The more wild the imprint (“where it was printed”) and the ‘earlier it
is’ (date)... the greater the interest from
WHO?
Bibliomaniacs.
And
jabbing Melville back a step too... all those “OLD” “American Literature”
essays Arlington browsed...: They
are very... very-very conspicuous for their NO MENTION of Melville. Melville is either noted in the 1850’s
or... after the 1920’s. There is a
big hole in American ‘lit - crit’; seventy years of only “rare mention” ‘of
Melville’. Arlington knew that
too. And kept ‘an eye out’.
As
for Thackeray in America: “Who’s
Thackeray?”. Right? Arlington READ THE BOOK. And liked it. And told me about it.
I
blew him off.
I
remember doing that.
He
just looked at me like I was ‘such an idiot’.
He
paid a quarter for the book.
The
point. My point.

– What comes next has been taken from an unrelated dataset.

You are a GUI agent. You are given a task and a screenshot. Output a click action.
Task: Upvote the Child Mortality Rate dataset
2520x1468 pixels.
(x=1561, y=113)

The “wake up call”.
The
call was that I realized the “OL”; the ‘operating level’ of the CONTENTS of
that room; Arlington’s old (rare) book room... was... very
Very
“High”. And... almost... everyone I have ‘ever
know’... : “NOT GONNA SEE
THAT”. Who’s the ‘almost’?
A
couple of bibliomaniacs.
But
where... is anyone... but me... gonna find them?
And
that is just ‘the way it went’.
Time, time, time, it's a long game that goes 40 years, and now it still could be rained out, I would never know enough to do it.